TASK REQUIREMENTS. Print every line of the material below exactly as it stands, but omit the pictures.

MATERIAL TO PROCESS.
★ ★ ★ ★ ★

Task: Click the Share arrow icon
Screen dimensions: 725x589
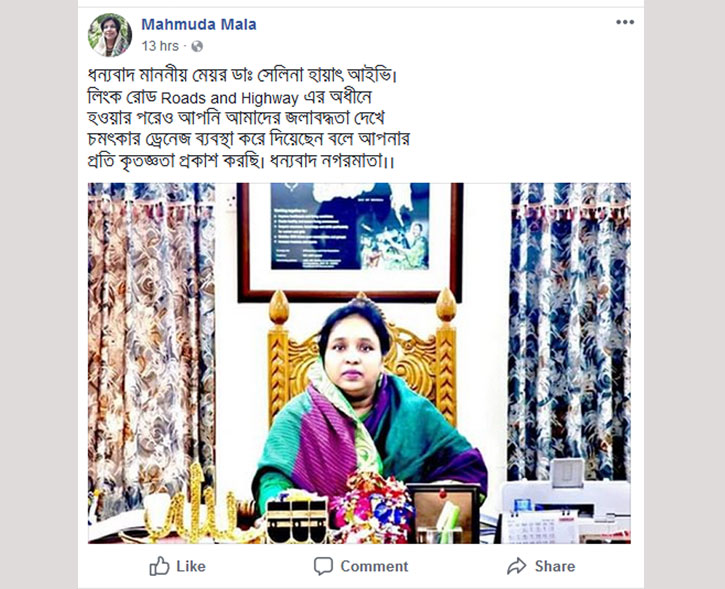Action: click(x=516, y=566)
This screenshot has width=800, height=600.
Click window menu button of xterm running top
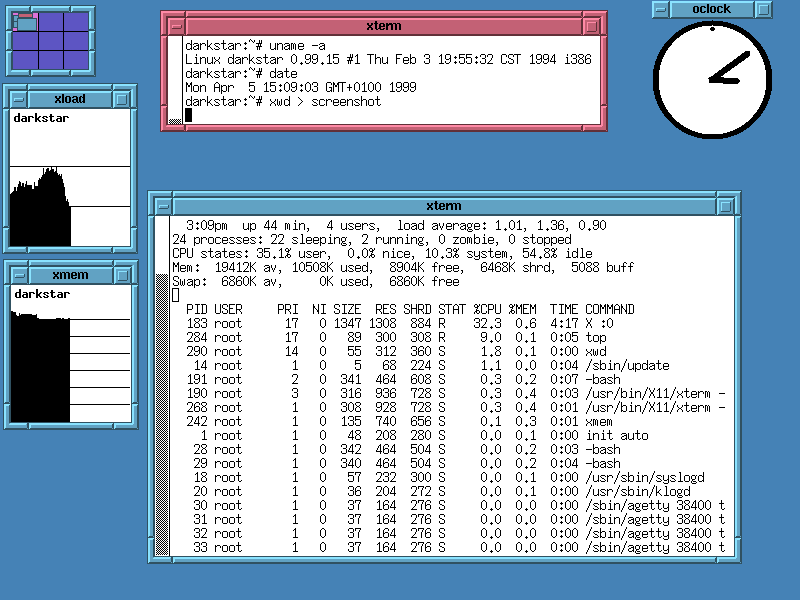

★ ★ ★ ★ ★

ANSWER AREA.
Task: Click the Share arrow icon
Screen dimensions: 725x589
Action: click(x=516, y=566)
This screenshot has width=800, height=600.
Click window menu button of xterm running top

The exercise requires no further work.